Gestion de l’eau – Quel mode choisir ?

 

 

            Depuis la révolution française de 1789, la production et la distribution d’eau potable relèvent de la responsabilité des communes.

             Les premiers textes concernant le droit de l’eau sont les codes napoléoniens. Le code du domaine public fluvial, et le code civil.

 

 

Les modes de Gestions :

 

            Historiquement, la gestion de distribution d’eau potable (et également de traitement des eaux usées) s’est effectuée au niveau de la commune.

 

            Chaque commune peut choisir de gérer seule les services de l’eau et de l’assainissement ou bien se regrouper avec d’autres communes au sein d’un organisme intercommunal.

            C’est le cas de Rozoy le Vieil qui adhère au Syndicat des Eaux du Betz regroupant les communes de Rozoy, Chevry, Chevannes, Le Bignon Mirabeau et Bazoches. Le mode de gestion est la Régie directe.

 

 

 

·        La délégation de service public. (DSP) : c’est un contrat par lequel une personne morale de droit public confie la gestion d’un service public dont elle a la responsabilité à un délégataire public ou privé, dont la rémunération est liée aux résultats de l’exploitation du service.

 

·        La concession : le concessionnaire réalise et finance les ouvrages neufs et les extensions de réseau. Il assure l’entretien et le renouvellement des ouvrages correspondants et les remet à la collectivité en fin de contrat.

 

·        L’affermage : le fermier gère et entretient les installations remises par la collectivité. Il assure tout ou partie du renouvellement des installations qui restent la propriété de la collectivité en fin de contrat.

 

 

 

Jusqu’aux années 60 le service public de l’eau/assainissement était assuré à 70 % par des régies publiques communales. Aujourd’hui de 60 % des communes, ont choisi la gestion déléguée.

 

            Ce sont plutôt les communes de taille importante qui ont opté pour la délégation, les communes rurales continuant généralement à gérer le service elles-mêmes.

 

            Le débat entre délégation et gestion en régie s’est rapidement cristallisé autour de la question du prix et l’on a souvent accusé les sociétés privées de pratiquer des prix plus élevés que les services exploités en régie.

 

            Une enquête conduite par le Service central des enquêtes et des études statistiques (Scees) et l’Institut français de l’environnement (Ifen) a conclu à un prix, pour les services délégués, en moyenne supérieur de 27% pour la distribution d’eau et de 20,5% pour l’assainissement.

 

            Si la différence de prix entre gestion en régie et gestion déléguée a maintes fois été évoquée et diverses explications fournies (Tavernier, 2001 ; Launay, 2003), il n’existe que très peu d’études statistiques cherchant à mesurer avec précision l’impact du mode de gestion du service de distribution de l’eau sur le prix pratiqué par ce service.

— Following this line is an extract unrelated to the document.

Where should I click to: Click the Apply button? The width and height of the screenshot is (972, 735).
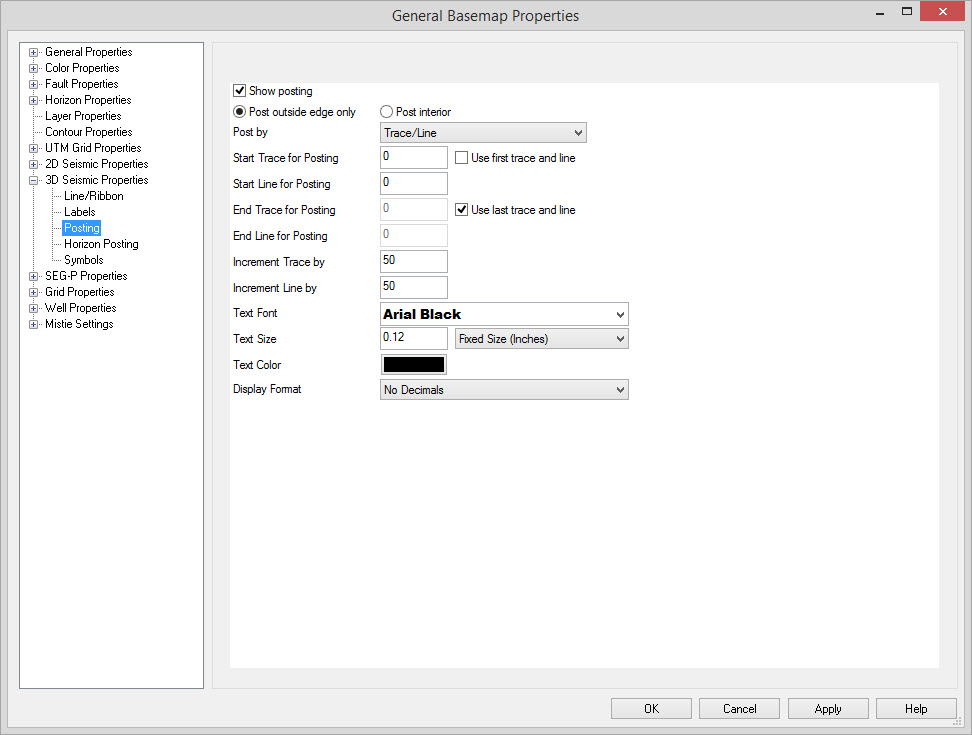coord(827,709)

On mentionnera l’étude de Sage (1999) portant sur un échantillon de 62 communes françaises. Ce travail met en évidence que le mode de gestion ne suffit pas à expliquer les différences de prix pratiquées et en particulier que « les régies n’offrent pas, au regard de leur environnement et de leurs performances, des prix systématiquement moins élevés que les services délégués ».

 

Les autres travaux connus à ce jour (Ménard et Saussier, 2003 ; Glachant et Miessner, 2003 ; Boyer et Garcia, 2004) s’accordent également sur le fait que les communes ou unités de distribution faisant face à des conditions plus difficiles (qui auront donc des répercussions sur le prix) choisissent plutôt le mode de la délégation.